Inserting a 800 million records from Staging database to EDW, how to totally disable logging

  • I need to insert 800 million records (15 years worth of data) from my staging database to my final EDW database. The transform of the data in the table is straight forward and no problem. The problem starts with the amount of time that this query takes logging and database being offline or network problems.

    The insert query (insert into edw select * from staging) takes about 2 hours to insert a years worth of data, but its' happened before that something goes wrong and a roll back happens. Now a rollback takes even longer!

    I've had the recovery on simple all the while, but even this is limiting my style.

    What I would like to do is

    1) Set logging totally off.

    2) Even if a rollback would have happened; I would like to decide to run a sub-query to insert the missing data, or maybe delete the inserted data myself and run the query again. (I would think that my delete would be quicker than a rollback in any case.)

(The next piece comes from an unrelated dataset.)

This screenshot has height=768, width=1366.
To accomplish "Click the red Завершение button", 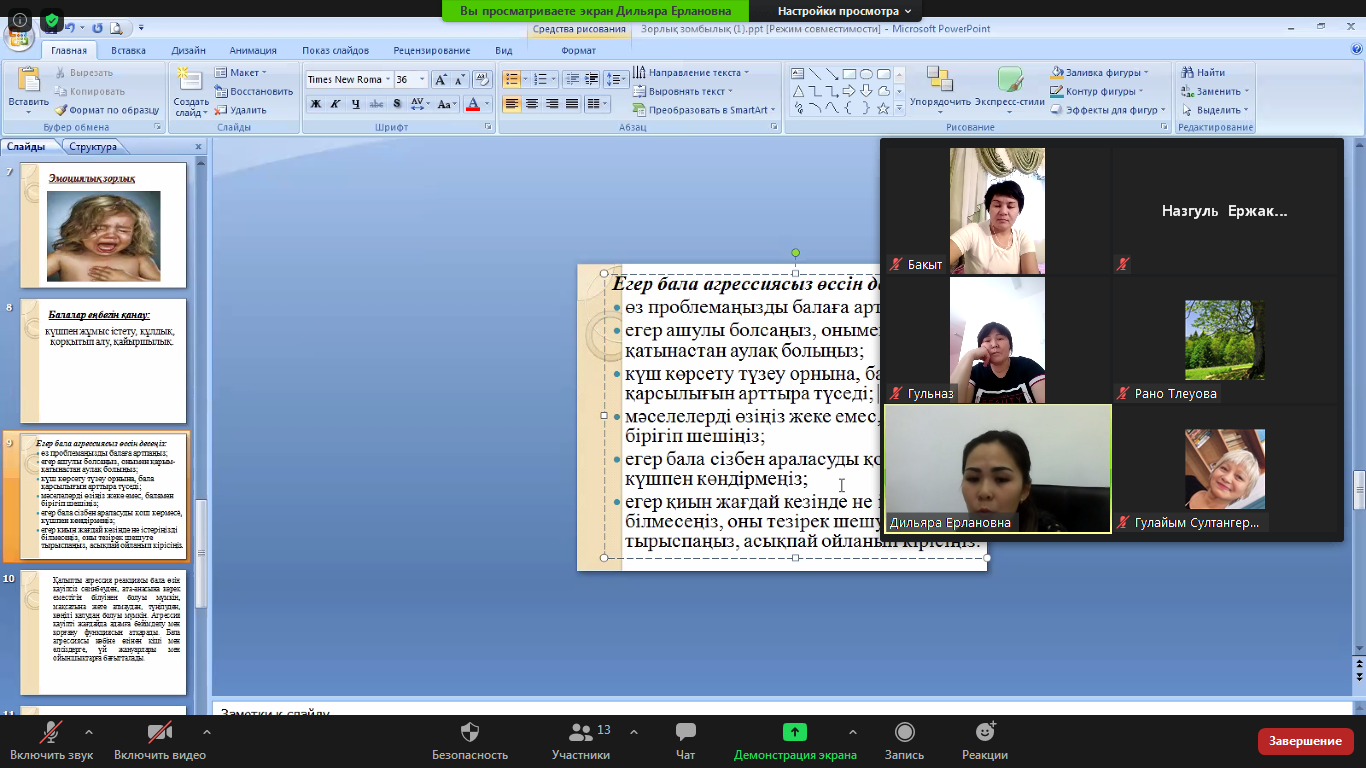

    3) Also the EDW table is partitioned but Staging is not, if that makes any difference.

    4) I would also like to set the logging db to maybe just a few gigs with the space being reused and records being committed as and when needed, but I keep on running into (The transaction log for database is full. To find out why space in the log cannot be reused, see the log_reuse_wait_desc column in sys.databases) error.

    I know that people will respond that the logging is needed, but the DBA does backups every day and any data that’s not in the EDW, can easily be re-loaded from the staging again. The EDW should just be a container to receive data, not something that also tries to keep track of what data is received.

    Any comments welcome

  • chris.stuart (4/3/2009)


    I need to insert 800 million records (15 years worth of data) from my staging database to my final EDW database. The transform of the data in the table is straight forward and no problem. The problem starts with the amount of time that this query takes logging and database being offline or network problems.

    The insert query (insert into edw select * from staging) takes about 2 hours to insert a years worth of data, but its' happened before that something goes wrong and a roll back happens. Now a rollback takes even longer!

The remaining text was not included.